Predicados do Douro Palace

Museu de Serralves

The Serralves park is one of the last recreational farms built in Oporto. Begun in 1925, the year in which Carlos Alberto Cabral, Count of Vizela, inherits the property, the intervention in this territory continues until the mid-1940s.

That same year the Count, accompanied by the architect Marques da Silva, visits the International Exhibition of Decorative and Industrial Arts in Paris. There they saw the modernist pavilions of Mallet-Stevens, Melnikov, Le Corbusier, Perret, assimilating purist language and art deco.

The new house, designed by Marques da Silva, presents a great formal restraint, betting on a dynamic relation of the cubic volumes of which stands the sculptural tower of the chapel and large glazed surfaces. A high platibanda hides the roof guaranteeing the modern image that was intended for the exterior of the house.

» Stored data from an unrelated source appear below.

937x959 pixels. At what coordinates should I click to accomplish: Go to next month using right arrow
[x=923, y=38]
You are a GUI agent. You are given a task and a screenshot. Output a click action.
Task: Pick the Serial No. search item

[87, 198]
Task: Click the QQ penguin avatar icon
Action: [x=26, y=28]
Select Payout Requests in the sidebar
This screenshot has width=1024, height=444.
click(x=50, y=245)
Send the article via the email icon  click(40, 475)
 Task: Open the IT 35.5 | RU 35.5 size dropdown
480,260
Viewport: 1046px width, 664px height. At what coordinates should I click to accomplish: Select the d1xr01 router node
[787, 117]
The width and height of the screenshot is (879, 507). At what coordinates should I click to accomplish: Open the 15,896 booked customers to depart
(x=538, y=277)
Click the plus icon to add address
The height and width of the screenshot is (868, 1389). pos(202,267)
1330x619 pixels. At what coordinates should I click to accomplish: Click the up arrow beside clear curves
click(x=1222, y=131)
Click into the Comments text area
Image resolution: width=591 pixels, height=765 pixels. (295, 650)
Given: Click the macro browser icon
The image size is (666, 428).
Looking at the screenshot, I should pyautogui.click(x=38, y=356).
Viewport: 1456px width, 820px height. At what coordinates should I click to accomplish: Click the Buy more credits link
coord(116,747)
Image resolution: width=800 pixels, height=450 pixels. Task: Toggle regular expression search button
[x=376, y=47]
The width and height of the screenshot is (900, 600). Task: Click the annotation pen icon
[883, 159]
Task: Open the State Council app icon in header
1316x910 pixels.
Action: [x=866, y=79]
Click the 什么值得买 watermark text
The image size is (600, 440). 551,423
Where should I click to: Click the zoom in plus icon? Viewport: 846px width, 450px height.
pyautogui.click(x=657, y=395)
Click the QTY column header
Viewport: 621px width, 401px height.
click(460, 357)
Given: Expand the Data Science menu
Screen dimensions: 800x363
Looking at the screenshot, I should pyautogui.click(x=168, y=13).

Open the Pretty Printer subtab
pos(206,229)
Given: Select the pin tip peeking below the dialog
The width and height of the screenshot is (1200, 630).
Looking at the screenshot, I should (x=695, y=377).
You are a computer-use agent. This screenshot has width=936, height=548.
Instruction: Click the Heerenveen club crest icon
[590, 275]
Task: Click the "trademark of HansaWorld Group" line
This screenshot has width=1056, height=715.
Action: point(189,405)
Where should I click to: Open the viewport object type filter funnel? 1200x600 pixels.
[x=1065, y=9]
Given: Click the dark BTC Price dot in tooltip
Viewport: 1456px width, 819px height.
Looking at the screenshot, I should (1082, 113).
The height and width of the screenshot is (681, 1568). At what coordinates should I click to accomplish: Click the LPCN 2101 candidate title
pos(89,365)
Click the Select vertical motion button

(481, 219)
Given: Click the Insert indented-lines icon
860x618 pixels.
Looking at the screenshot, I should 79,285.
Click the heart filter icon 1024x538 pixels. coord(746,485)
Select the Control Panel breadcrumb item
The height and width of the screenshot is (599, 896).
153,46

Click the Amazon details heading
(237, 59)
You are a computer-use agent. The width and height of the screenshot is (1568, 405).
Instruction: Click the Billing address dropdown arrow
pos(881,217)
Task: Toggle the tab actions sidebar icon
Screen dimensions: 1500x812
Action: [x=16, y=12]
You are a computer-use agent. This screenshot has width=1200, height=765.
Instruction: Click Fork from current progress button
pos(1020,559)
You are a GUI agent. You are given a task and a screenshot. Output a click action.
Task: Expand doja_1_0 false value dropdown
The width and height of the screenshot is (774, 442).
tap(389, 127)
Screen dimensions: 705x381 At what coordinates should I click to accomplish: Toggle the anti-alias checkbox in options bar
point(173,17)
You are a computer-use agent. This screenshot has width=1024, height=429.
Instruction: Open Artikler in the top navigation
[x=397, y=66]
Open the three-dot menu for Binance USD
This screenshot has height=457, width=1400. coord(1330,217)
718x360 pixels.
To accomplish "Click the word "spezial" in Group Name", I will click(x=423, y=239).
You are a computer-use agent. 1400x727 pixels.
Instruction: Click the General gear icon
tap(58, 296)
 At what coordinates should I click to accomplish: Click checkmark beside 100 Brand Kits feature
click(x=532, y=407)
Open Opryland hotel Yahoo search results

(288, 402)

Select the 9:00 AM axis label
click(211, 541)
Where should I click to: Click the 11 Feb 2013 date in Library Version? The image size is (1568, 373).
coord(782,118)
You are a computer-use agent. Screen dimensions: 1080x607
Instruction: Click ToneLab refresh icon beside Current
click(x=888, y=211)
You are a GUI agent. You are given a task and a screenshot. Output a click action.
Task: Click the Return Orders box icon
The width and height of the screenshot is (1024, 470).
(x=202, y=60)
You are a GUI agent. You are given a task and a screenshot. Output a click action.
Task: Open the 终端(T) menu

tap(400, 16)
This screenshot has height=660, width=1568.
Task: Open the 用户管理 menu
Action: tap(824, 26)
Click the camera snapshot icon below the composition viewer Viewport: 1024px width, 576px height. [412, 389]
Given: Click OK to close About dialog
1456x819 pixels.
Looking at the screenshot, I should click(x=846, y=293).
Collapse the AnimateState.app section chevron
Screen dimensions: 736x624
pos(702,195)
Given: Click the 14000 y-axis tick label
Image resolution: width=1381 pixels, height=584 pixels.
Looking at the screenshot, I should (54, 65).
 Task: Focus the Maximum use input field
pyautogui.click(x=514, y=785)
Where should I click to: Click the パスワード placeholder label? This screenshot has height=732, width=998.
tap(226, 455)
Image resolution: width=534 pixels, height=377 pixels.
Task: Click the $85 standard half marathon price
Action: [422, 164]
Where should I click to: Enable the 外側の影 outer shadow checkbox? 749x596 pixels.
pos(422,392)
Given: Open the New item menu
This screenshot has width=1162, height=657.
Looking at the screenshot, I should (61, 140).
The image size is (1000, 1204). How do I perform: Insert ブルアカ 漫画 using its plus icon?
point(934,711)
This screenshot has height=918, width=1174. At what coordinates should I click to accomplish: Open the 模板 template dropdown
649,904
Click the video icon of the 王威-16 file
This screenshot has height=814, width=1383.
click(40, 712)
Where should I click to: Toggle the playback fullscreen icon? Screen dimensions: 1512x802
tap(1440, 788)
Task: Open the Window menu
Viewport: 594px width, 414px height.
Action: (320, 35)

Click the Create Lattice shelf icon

The luxurious interior, organized around an axis perpendicular to the main axis of the property, is composed of a series of common spaces gathered around a double foyer. The studies of interior decoration were carried out from 1930 by the famous house Ruhlmann & Laurent de Paris.

This project of Marques da Silva represents in a certain way the top of his career, anticipating in his austerity and volumetric game the Infanta D. Maria high school, in Coimbra, designed in 1931. The concrete structure was designed by the engineer Teixeira Rego.

Complementing the design of the house, the count commissioned the French architect Jacques Gréber (1882-1926) to design the park, which included a set of gardens and an agricultural farm, as well as new land acquired to increase the property. Gréber was responsible for designing other art deco gardens, commissioned by rich patrons. The initial study dates back to 1932 and its construction was relatively rapid.

From the geological point of view, the terrain contains areas of shale and granite. A water line cuts the ground, defining a set of ecological microsystems that articulate in a varied way, allowing a great diversity of landscape and functional solutions. The strongest slope lies precisely along this water source that contains a forest space that separates the garden area from the agricultural area.

The design of the garden is based on the topological conditions present, as well as the rules and alignments created by the buildings, namely by the house, which assumes a dominant presence in this territory. An axis that crosses the house structuring all the land, in an extension of five hundred meters, in descending solution on the river Douro.

The gardens, located at the highest point of the terrain, are divided into several geometrically arranged nuclei: in the center a symmetrical terrace on different levels, the lateral garden, the rose garden and the tennis court. Numerous built elements like walls, stairs, pergolas or the house of the fresh complement the vegetal species in the definition of the spaces.

In 1944 the Count of Vizela settled in Serralves but about ten years later he was forced to sell the property to Delfim Ferreira, Count de Riba de Ave, another enriched industrialist.

In 1987 the Ministry of Culture buys the property of Serralves and in 1989 the Foundation of Serralves installs a museum in the house of the Count of Vizela. The following year is considered a zone of landscape, urbanistic and architectural protection in the Municipal Master Plan of Porto. In 1996 the group formed by the constructed elements and the gardens is declared Property of Public Interest.

The new building of the Serralves museum, designed by the architect Siza Vieira, was implanted on the garden and orchard of the old garden and forced a redesign of the exterior spaces of this area of ​​the property, whose project was executed by the landscape architect João Gomes da Silva. In order to obviate the loss of the primitive garden, a garden of aromatic plants was built at a lower point of the ground.